On Friday, the newest business to locate on Cherokee Street quietly opened its doors.
The Saint Louis Hop Shop didn't yet have its full lineup of products -- many of the shelves were still empty. And the sign on the front counter wasn't yet finished; co-owners Ryan Griffin and Justin Harris had been painting it to say "So St. Louis," but they ran out of spray paint before they could finish the last letter, that "o."
Still, they thought, why not enjoy the foot traffic flocking to the street for the three-day weekend?
The move paid off -- with a steady stream of curious visitors stopping by, coupled with people who follow the shop on social media and were excited for a first look.
And so even though the beer supply is still limited (perhaps even more limited, after weekend sales, the co-owners confess) and the "So" in "So Saint Louis" still isn't quite done, the shop is now open for good -- with regular hours from Tuesday through Sunday.

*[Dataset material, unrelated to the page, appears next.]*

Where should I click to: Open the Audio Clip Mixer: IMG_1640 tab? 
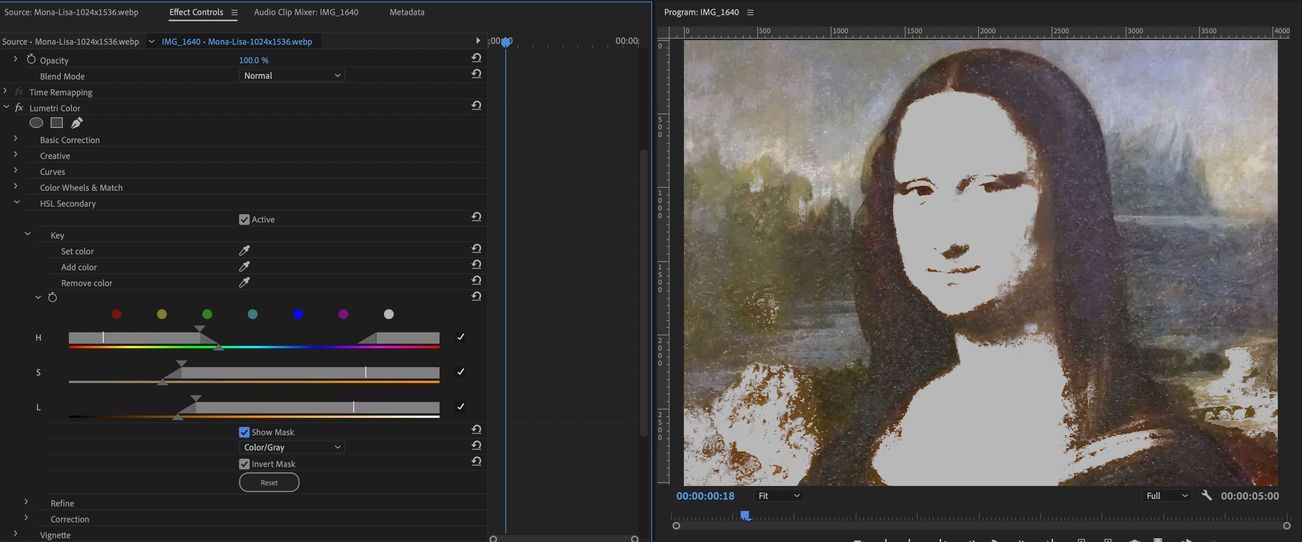(x=306, y=12)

Co-owners Harris and Griffin are brothers who grew up in north city St. Louis.
In college, Harris says, he "got into beer." Moving back to St. Louis after college and a few years working in Memphis, he realized that shops to buy craft beer were lacking within city limits.
"There just wasn't anywhere in the city with a nice selection of beer," he says. "We were laughing about it -- 'We should open a beer store' -- but that got the ball rolling, and it continued since then."
Cherokee Street, says Griffin, was "one of the first areas we looked at. One thing that drew us in was the diversity. We wanted to step in and add to that. There are a lot of good things going on here on Cherokee."
The shop is spacious, with two rooms totaling nearly 880 square feet. The ceiling is original, with ornamental details; they had the floors sanded and stained.
In the front room, cabinets hold pint glasses emblazoned with the Saint Louis Hop Shop name, while the back room holds refrigerated cases holding their beer supply. The focal point of the back room is a small bar. There are just a few stools and room for one bartender to move comfortably behind it. But the idea isn't to host a bustling bar scene; the idea, say the brothers, is to give people a taste so they can decide what they want to purchase. Currently on tap? Civli Life, Modern Brewery, Perennial and Apple Knocker Cider.
Those are all local(ish), but they won't always be.
"We make amazing beer in this city," Harris says. "And so we'll always have a strong emphasis on local beer. But we also want our selection of beer to be as diverse as our clientele." They'll be welcoming suggestions of what to stock next.
They also intend to be a presence at numerous beer festivals and community events.
"Last year, Soulard Oktoberfest was our first opportunity to get in front of people," Griffin says. "We had eight taps, all local."
"There ain't no better way to explain what we're about than to talk to people and get that face time," says Harris.